Meggitt’s (LON:MGGT) share price has rallied after Barclays reiterated its 'overweight' rating on the company, saying the stock was "too cheap to ignore".
Meggitt plunged to a three-year low last week after revealing that its comparative sales had fallen one percent in the third-quarter, hurt by lower-than-expected sales of aircraft spares, customer program deferrals and a softening market for its energy business. With the weakness set to persist into the fourth quarter, underlying profit for 2015 would now be “meaningfully below” the company-compiled consensus of £369 million, the aerospace and defence engineer warned.
In response to the announcement, several brokers turned negative on Meggitt’s stock, causing a further decline in the group’s share price. Bucking the trend, Barclays analysts Phil Buller and James Zaremba wrote in a note to investors today: "Rarely do we find A&D companies which are simply too cheap, but post last week's warning Meggitt is firmly in that bracket." Buller and Zaremba added they were concerned about the near-term visibility and capital deployment discipline but that these concerns seemed more than factored into the current share price.

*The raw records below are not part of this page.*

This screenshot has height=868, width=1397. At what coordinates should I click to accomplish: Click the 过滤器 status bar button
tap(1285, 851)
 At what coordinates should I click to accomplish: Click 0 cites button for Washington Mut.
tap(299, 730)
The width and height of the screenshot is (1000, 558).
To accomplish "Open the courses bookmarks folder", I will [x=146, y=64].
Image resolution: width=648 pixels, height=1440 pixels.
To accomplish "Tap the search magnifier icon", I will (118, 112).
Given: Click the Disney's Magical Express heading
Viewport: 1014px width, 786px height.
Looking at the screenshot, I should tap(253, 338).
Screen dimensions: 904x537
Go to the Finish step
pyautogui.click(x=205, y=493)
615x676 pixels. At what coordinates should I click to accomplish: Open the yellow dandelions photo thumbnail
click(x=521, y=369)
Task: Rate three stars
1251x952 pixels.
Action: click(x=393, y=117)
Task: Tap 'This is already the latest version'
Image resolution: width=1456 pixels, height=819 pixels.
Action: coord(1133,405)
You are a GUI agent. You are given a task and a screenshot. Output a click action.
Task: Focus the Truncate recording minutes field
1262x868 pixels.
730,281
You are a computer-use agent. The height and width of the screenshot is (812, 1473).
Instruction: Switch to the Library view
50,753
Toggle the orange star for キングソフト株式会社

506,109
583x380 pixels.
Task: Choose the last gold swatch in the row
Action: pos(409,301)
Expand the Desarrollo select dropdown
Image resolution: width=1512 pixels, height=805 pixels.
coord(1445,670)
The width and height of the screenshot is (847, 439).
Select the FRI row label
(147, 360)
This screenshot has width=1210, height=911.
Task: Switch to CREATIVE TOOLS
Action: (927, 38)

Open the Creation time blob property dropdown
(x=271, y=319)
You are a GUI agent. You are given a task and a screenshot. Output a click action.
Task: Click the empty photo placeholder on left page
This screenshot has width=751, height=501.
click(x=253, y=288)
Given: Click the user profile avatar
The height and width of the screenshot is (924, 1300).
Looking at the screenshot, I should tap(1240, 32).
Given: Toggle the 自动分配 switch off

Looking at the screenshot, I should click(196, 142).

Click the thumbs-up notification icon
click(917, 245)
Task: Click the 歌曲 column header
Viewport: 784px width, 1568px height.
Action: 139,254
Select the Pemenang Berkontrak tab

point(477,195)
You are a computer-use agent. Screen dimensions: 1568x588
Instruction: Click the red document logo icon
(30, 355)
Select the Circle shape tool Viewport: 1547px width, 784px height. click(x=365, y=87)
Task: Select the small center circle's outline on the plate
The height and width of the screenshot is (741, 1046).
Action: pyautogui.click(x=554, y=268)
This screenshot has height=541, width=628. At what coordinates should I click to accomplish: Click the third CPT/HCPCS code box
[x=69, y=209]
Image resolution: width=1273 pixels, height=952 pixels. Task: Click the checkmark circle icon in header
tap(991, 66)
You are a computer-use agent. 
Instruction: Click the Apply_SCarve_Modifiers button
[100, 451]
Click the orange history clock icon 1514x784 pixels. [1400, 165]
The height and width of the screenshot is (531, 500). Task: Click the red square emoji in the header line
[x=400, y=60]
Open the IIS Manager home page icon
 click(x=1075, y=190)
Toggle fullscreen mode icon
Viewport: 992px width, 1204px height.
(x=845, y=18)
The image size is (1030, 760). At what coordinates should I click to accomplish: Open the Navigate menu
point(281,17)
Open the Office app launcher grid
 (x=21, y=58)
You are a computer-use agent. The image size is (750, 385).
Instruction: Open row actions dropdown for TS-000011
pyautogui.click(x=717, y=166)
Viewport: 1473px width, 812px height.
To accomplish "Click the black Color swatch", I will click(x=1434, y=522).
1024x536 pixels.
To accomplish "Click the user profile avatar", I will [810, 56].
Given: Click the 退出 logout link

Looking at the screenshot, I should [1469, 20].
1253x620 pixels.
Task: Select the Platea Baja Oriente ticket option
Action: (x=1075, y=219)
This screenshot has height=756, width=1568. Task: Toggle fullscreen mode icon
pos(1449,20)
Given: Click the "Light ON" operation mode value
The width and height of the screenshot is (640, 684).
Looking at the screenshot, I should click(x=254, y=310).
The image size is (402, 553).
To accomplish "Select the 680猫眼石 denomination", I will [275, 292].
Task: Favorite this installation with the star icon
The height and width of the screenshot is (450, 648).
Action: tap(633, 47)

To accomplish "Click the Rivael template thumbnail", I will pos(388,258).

They lowered Meggitt's price target to 420p from 610p. "In short, we see this as a compelling entry point with limited further downside. 420p price target implies 19% upside," the analysts stated.
Underpinned by the generally positive analyst note, Meggitt’s share price rose over five percent earlier today, climbing to the top of the FTSE 100 leaderboard. As of 15:21 GMT, the blue-chip company was 4.87 percent higher at 374.50p, while the benchmark index was just 0.14 percent up at 6,370.44 points.